Pictured are the senior prefects at Forfar Academy 2011/12, pictured in the school are back l to r - Katherine Duncan, Lisa Crozier, Jack Stirling, Nina Cameron, Kierran Allardice, Alannah Coupar - front - Heather Buchanan, Stuart Shepherd, Sophie McInally, Ryan Hutcheon, Zoe Innes, Jack Lucas
Pictured are the senior prefects at Forfar Academy 2011/12, pictured in the school are back l to r - Katherine Duncan, Lisa Crozier, Jack Stirling, Nina Cameron, Kierran Allardice, Alannah Coupar - front - Heather Buchanan, Stuart Shepherd, Sophie McInally, Ryan Hutcheon, Zoe Innes, Jack Lucas

Senior prefects at Forfar Academy go through a rigorous application process, as teacher Mr B. Martin explains.

Prior to the Easter holidays pupils who are interested in becoming a senior prefect complete a rigorous application form and submit it before the end of term.

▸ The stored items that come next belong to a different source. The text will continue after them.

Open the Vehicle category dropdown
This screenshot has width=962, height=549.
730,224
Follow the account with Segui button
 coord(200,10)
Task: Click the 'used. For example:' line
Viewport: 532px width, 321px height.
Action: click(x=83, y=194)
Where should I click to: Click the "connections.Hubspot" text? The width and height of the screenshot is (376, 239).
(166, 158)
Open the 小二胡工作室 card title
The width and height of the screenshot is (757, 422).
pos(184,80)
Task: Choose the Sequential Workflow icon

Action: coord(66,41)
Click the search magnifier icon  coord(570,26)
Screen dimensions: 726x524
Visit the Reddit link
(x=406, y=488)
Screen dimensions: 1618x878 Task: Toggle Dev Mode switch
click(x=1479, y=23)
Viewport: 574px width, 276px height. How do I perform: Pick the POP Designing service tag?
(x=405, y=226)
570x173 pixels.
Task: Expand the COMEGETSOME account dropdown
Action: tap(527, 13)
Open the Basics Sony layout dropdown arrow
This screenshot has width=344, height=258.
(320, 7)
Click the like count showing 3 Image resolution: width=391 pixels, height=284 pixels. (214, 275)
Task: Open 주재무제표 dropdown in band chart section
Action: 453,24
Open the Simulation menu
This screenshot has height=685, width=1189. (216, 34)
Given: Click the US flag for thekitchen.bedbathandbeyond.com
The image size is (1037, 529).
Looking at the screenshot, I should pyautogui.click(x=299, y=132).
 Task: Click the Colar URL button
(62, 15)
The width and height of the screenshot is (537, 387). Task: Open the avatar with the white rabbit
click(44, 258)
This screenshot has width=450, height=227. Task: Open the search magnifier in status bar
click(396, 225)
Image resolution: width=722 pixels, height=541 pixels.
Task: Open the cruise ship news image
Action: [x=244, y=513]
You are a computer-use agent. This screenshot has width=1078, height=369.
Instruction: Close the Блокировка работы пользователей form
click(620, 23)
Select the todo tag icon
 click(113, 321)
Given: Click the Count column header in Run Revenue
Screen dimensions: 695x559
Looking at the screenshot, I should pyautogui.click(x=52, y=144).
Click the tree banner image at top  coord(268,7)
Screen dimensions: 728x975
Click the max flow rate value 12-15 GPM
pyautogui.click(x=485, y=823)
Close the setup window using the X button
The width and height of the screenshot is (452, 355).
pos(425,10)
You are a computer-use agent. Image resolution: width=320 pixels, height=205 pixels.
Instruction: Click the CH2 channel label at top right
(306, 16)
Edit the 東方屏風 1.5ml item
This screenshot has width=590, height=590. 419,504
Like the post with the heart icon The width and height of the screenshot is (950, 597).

The application form asks demanding questions which challenge the pupils and allow the appointments panel to decide which applicants should go through to the interview stage.

Prior to the commencement of study leave, the pupils who have made it through to the interview stage face a panel made up of Mr J. Vannet (depute head teacher), Mr B. Martin (principal teacher pupil care and support) and a house representative from the house the particular applicant is in.

After each interview takes place the panel assesses the interview before interviewing the next candidate.

Pupils who have been particularly successful at the application and interview stage are then invited to undertake a presentation to the rest of their year group and also to all staff at a whole staff meeting in order to be ‘voted for’ as head boy/girl and deputy head boy/girl.

The posts of house captains, pupil council chairperson and charities committee chairperson are then filled.

In putting the new procedures together Mr Martin said: “I wanted a system that was both transparent and robust.

“This way, pupils are challenged to do the very best they can and throughout the process pupils and staff knew exactly what was happening.”